Der lateinamerikanische Radsport holt auf. Bei der bis Sonntag stattfindenden Tour de San Luis in Argentinien bringen die als Kletterkünstler bekannten Kolumbianer auch einen Top-Sprinter heraus: Fernando Gaviria. In ihrer ureigenen Domäne werden die Bergtalente aus den Anden hingegen von einem Argentinier überholt.

Von Tom Mustroph |
    Der kolumbianische Radprofi Fernando Gaviria freut sich über einen Sieg.
    Der kolumbianische Radprofi Fernando Gaviria (imago/ Zuma Press)
    Die Tour de San Luis bietet eine echte Fusion des Subkontinents. Sambarhythmen erklingen im Etappenort La Punta, einem erst 2003 gegründeten Musterstädtchen. Der Gouverneur, der den Grundstein für die Siedlung legte und vier Jahre später auch die Tour de San Luis ins Leben rief, hat als jüngste Initiative hier einen Ableger des Karnevals aus Rio etabliert. Die lokalen Bands sind inzwischen so gut, dass sie auch als Neben-Act für ein Radsport-Event in Frage kommen.
    Die Rundfahrt ist ebenfalls eine Fusion. Pro Tour-Teams aus Europa wie die Tinkoff-Truppe mit Weltmeister Peter Sagan, Vincenzo Nibalis Astana oder die von Nairo Quintana angeführte Movistar-Abordnung treten hier gegen Nationalmannschaften aus Kuba, Chile, Brasilien, Kostarika und Mexiko sowie diverse Teams aus Argentinien an.
------------------------
**AUFGABENSTELLUNG:** In welchem Jahr wurde La Punta laut dem Artikel über die Tour de San Luis gegründet?

**BEREITGESTELLTE ANGABEN:**
------------------------
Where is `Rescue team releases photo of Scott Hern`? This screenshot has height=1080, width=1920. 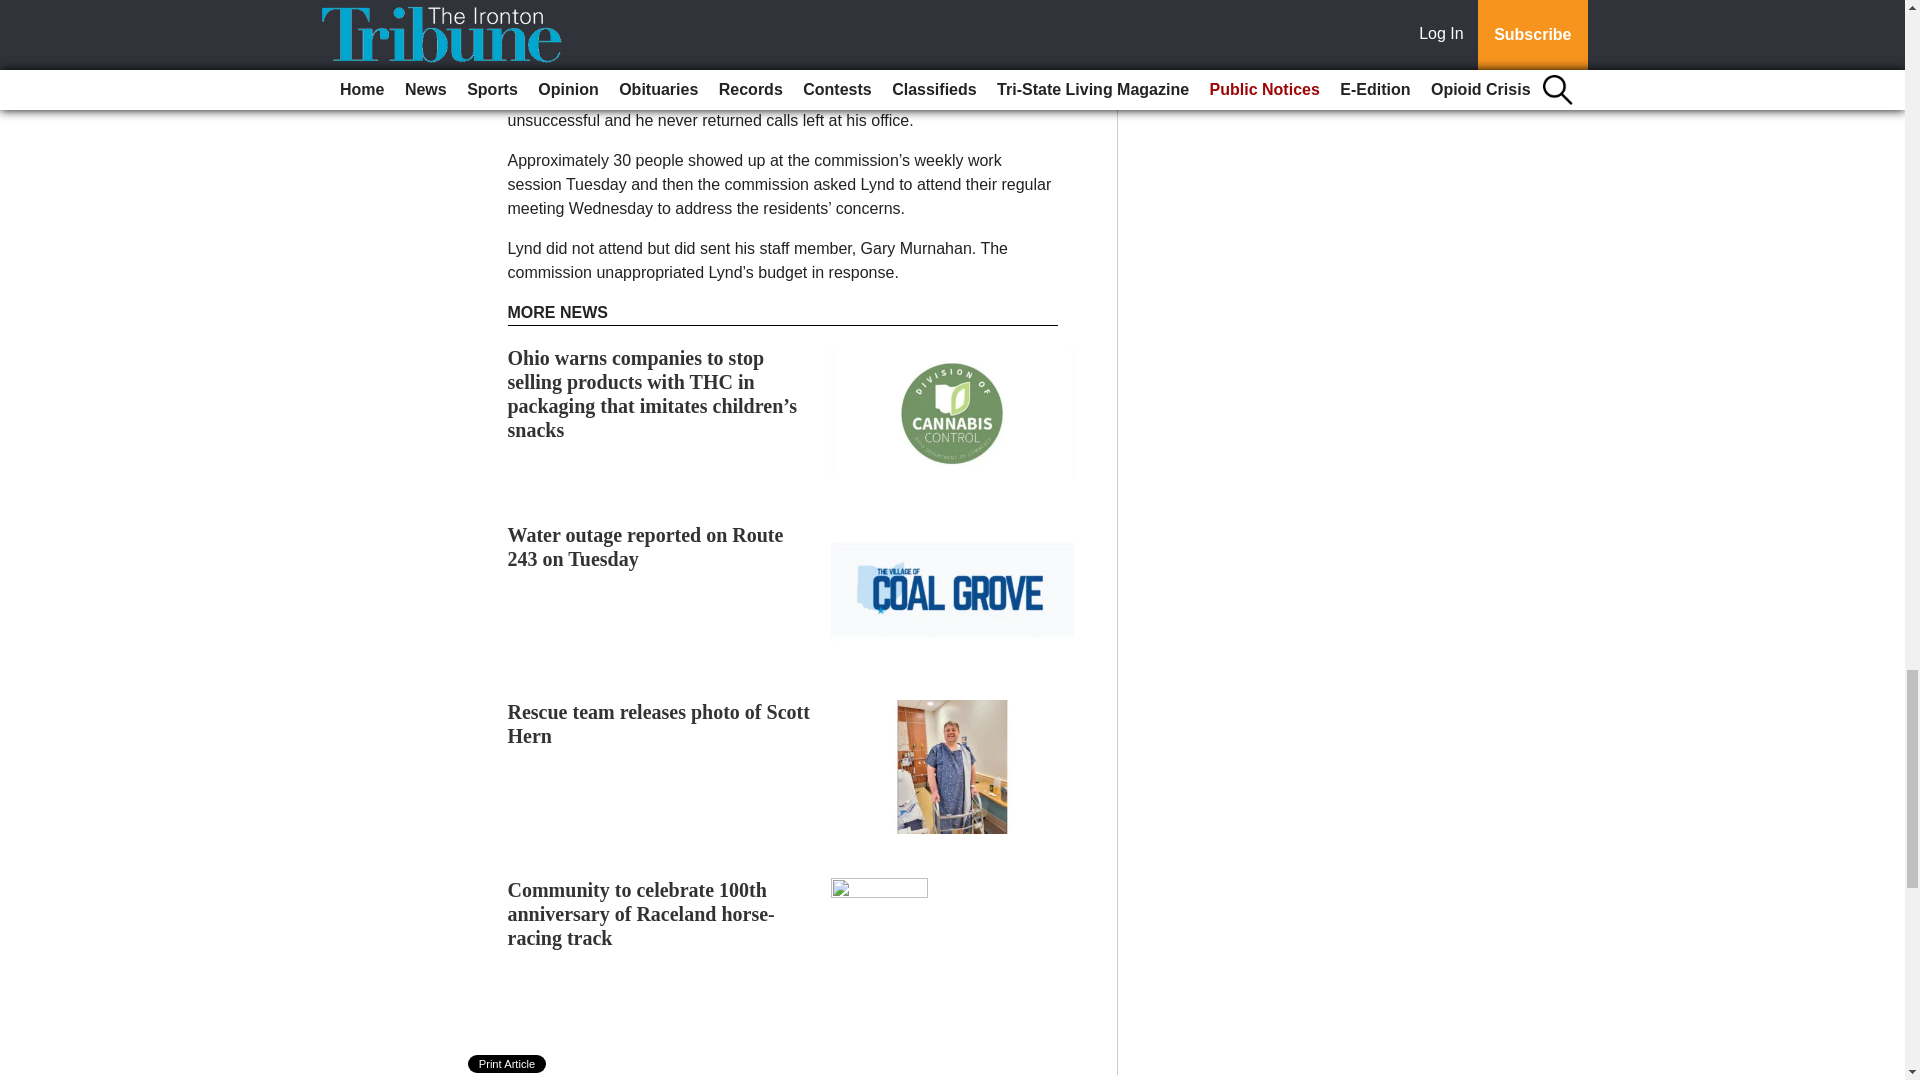
Rescue team releases photo of Scott Hern is located at coordinates (659, 724).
------------------------
**ERGEBNIS:** 2003